Hello! I am quite new to this issue of plantar fibromatosis. I have posted this on the Dupuytren Board, because there seems to be much more attention paid to DD over LD.

Naturally, I am concerned about finding appropriate treatment and insurance support in the U.S. I have reviewed the U.K. NICE's guidance and observed that they concluded that the efficacy of RT is uncertain, but that it does not raise any serious safety concerns; and hence they approved its use under controlled circumstances.

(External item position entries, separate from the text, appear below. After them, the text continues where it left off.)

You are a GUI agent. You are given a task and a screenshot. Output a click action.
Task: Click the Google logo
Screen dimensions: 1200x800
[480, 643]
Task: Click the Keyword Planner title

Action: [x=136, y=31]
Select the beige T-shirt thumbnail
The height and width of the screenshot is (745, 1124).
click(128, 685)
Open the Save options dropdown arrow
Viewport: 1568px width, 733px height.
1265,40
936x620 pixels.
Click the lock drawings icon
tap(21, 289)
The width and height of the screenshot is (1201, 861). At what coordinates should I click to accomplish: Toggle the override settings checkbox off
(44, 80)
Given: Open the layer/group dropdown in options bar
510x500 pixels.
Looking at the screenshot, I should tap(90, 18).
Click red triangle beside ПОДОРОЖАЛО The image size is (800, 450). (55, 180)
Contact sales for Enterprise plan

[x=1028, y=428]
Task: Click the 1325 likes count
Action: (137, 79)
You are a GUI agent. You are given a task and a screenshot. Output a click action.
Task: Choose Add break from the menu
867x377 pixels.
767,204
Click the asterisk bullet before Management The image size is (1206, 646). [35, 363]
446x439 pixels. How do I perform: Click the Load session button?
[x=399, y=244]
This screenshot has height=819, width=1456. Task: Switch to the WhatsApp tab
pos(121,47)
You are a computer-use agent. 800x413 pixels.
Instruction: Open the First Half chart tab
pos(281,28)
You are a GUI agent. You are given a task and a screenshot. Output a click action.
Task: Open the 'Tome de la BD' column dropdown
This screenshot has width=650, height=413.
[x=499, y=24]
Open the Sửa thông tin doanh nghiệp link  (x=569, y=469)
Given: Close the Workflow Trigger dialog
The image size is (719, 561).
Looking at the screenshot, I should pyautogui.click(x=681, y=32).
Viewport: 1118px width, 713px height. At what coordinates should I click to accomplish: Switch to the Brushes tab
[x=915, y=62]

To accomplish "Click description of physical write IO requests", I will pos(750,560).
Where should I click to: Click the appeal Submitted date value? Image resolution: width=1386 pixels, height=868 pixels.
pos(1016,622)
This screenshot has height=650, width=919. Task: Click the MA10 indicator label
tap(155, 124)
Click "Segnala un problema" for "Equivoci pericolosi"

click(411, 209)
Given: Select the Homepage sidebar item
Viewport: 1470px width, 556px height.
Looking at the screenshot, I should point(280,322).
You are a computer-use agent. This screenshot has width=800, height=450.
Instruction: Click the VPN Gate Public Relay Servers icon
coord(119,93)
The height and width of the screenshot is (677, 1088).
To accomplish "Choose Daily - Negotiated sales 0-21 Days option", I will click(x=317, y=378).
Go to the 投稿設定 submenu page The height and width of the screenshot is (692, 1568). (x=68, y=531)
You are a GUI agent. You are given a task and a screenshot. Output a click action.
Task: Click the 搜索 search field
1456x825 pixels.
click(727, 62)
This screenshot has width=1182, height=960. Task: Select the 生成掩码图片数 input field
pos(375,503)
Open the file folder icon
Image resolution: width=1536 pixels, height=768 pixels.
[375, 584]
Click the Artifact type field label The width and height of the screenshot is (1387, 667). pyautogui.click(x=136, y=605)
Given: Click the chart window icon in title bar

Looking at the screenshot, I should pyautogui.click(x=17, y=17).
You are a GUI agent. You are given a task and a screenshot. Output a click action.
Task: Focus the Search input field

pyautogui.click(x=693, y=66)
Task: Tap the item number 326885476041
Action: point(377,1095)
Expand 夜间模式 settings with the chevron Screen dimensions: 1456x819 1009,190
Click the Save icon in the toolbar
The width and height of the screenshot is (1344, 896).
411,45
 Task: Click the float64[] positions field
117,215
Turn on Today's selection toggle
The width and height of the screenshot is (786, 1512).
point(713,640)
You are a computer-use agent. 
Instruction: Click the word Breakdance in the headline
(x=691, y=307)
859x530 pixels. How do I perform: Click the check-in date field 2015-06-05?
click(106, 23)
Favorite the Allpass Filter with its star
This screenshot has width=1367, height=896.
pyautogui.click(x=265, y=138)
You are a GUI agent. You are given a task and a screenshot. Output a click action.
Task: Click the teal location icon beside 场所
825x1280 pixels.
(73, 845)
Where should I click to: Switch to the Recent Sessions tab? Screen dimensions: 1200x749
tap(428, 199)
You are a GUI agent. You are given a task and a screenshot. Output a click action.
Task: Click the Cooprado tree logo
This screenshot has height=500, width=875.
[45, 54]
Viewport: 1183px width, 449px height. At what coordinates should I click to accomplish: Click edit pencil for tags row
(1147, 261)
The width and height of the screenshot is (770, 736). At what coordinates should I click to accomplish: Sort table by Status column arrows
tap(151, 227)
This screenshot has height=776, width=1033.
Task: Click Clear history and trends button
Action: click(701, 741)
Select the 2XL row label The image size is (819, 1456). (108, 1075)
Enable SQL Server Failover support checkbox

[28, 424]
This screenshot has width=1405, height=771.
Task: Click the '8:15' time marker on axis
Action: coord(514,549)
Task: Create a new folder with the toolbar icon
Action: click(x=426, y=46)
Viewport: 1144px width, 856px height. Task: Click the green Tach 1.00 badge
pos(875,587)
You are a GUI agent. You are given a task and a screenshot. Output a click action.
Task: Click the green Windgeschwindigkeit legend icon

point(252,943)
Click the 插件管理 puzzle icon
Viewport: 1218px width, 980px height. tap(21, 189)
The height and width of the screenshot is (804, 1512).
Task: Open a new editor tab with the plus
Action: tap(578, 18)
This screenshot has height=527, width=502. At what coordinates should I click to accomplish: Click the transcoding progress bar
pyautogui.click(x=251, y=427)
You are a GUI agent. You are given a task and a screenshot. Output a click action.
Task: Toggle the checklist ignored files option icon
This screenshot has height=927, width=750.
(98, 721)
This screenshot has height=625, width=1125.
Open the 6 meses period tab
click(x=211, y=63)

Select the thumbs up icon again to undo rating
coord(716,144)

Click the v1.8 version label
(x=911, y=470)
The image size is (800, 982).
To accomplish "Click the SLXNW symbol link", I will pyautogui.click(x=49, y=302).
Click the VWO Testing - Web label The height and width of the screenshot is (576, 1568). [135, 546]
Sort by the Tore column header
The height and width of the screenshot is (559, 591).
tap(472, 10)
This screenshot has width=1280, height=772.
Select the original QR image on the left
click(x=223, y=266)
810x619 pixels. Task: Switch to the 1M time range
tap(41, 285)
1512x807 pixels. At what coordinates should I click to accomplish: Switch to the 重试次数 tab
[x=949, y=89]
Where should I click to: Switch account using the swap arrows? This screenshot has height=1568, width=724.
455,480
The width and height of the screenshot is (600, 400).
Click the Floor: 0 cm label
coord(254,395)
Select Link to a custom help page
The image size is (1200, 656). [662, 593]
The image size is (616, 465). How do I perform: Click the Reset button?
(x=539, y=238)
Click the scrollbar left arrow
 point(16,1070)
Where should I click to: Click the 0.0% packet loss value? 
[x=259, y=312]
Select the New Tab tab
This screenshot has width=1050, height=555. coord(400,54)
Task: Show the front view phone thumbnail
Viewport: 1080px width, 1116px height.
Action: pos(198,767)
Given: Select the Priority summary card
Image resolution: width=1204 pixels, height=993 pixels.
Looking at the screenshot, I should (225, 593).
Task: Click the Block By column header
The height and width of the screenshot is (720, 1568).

I see on the forum that some U.S. patients are being turned-down by insurers for reasons such as: "We have reviewed the documentation provided. The requested service is not covered for the following reason: Radiation for Dupuytren's Contracture is considered experimental and investigational. Evidence comes from observational studies, or from randomized, prospective controlled trials." Clearly, it does not help our cause with U.S. insurers that the U.K. NICE has basically taken the same position.

I am hoping someone here can address these questions concerning supporting insurance appeals:

(1) Since the literature search conducted by NICE was last updated in July 2010 - have they subsequently been made aware of Dr. Seegenschmiedt's results on long-term outcomes for DD and LD as presented at the Miami Conference in 2010?

(1a) Would these results hold up as “observational studies or randomized prospective controlled trials?” It appears that NICE considers Dr. S's earlier results (References #1 and #2) as randomized controlled trials. I'm not sure why the U.S. insurer specified "prospective" vs. "retrospective" trials.

(1b) If NICE has seen these updated/long-term results for DD, are they considering updating their guidance? If not, should these results be brought to the attention of NICE?

(1c) Has NICE been approached to consider the long-term outcomes study by Dr. S. on LD?

(2) It appears that Dr. S. is the only source for randomized controlled studies of DD and LD treatment. I can appreciate the difficulty in conducting such a study. Has U.K. Dr. Shaffer or any other U.K. researcher published any observational results to-date?

09/25/2012 08:25
Lanod 
09/25/2012 08:25
Lanod 
Re: Questions about RT and U.K. NICE Guidance

Myrightfoot,

Prof. Seegensmiedt published his work on MD and LD radiotherapy this year - 2012 - as a properly conducted Phase III clinical study. Some previous radiotherapy treatment studies in this field would be considered as Phase II studies. So this Phase III study must carry some weight - using a population of circa 500 patients and circa 750 hands, and using a minimum follow-up time of 5 years.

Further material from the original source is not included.